Kate Middleton and Prince William are suing Closer magazine for plastering topless pics of her vacationing in the south of France and HollywoodLife.com can explain exactly how this notorious magazine got away with it in the first place!
We spoke with top France-based media attorney Avi Bitton, who tells us that publishing a photograph of anyone without their permission in France, regardless of their stature, is absolutely illegal.
“Under French law there is a right to privacy like in England and the US and it is protected by law,” Avi says. “In France that image of someone is part of their privacy. If for instance you take a picture of someone shopping on the street, one could think that it’s not private because you are shopping in public. But in France, taking this picture and publishing it is a breach of privacy because your picture is part of your image and your privacy.”
Avi explains that there are two issues, first off, the picture was taken without Kate’s permission — first breach of privacy. Next, he actually sold the photo to Closer, which is another breach because he’s distributing this without her approval.
“The legal issue is not whether she is topless or not,” Avi explains. “Even if he had just taken a picture of her face without her authorization, whether or not her face is well-known, it’s not the point. It’s unauthorized! The damage is much more because she is topless because she is part of the royal family. She has an image and reputation to protect.”
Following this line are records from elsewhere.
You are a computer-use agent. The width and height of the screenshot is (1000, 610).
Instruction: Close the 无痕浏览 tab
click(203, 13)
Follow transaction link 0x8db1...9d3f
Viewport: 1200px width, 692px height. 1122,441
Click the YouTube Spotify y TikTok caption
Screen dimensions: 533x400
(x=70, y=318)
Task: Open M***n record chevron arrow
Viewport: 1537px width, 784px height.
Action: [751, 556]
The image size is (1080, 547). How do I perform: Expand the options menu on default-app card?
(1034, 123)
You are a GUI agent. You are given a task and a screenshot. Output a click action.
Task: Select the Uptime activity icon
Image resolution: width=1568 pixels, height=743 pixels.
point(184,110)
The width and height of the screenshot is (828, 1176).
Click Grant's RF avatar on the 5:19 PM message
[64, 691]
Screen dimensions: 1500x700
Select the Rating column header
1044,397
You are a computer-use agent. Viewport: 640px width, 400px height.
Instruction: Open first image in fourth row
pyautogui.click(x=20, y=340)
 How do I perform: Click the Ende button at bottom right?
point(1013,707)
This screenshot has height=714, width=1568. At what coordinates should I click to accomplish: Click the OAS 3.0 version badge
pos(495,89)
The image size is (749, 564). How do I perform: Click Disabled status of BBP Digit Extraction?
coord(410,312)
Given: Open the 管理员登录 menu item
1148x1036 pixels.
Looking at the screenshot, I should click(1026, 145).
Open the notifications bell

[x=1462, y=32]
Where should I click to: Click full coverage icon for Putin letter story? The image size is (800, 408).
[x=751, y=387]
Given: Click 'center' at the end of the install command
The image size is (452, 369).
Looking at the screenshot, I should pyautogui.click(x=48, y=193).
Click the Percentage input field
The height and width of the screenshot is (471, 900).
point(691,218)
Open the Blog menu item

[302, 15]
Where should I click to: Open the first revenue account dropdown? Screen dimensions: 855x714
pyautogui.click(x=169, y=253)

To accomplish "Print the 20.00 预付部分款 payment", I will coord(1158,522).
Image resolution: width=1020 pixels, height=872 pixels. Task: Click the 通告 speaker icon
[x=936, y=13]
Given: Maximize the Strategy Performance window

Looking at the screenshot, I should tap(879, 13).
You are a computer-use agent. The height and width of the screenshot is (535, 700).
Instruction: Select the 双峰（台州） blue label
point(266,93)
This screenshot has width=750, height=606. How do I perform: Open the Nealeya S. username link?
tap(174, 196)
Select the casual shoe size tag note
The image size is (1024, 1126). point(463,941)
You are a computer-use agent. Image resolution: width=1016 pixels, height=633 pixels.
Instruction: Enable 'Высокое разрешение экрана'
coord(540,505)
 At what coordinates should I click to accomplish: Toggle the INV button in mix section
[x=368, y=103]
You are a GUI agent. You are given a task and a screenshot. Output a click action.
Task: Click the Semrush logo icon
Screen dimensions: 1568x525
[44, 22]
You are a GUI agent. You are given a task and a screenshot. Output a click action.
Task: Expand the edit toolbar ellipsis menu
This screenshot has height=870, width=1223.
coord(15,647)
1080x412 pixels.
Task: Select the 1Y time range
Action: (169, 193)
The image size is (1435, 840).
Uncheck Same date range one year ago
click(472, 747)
Kate and William are reportedly suing Closer, but they will have to do it in France because it’s under French law. Unfortunately, the courts don’t fine the magazines very much for something like this, and it’s unlikely the magazine will be shut down.
If Kate had been photographed topless at a private residence in the United States, it would not be illegal for a magazine to publish the pictures, only if she was in plain sight.
“The issue is that any place you can be seen from, you can be photographed from,” Barry Chase, a Miami-based attorney at ChaseLawyers tells HollywoodLife.com. “You’re subjecting yourself to being seen there. If someone tries to come into your house, or the actual place she was at there were trees and the photographer snuck onto shore and crouched in the bottom of the bushes [it's an invasion of privacy].”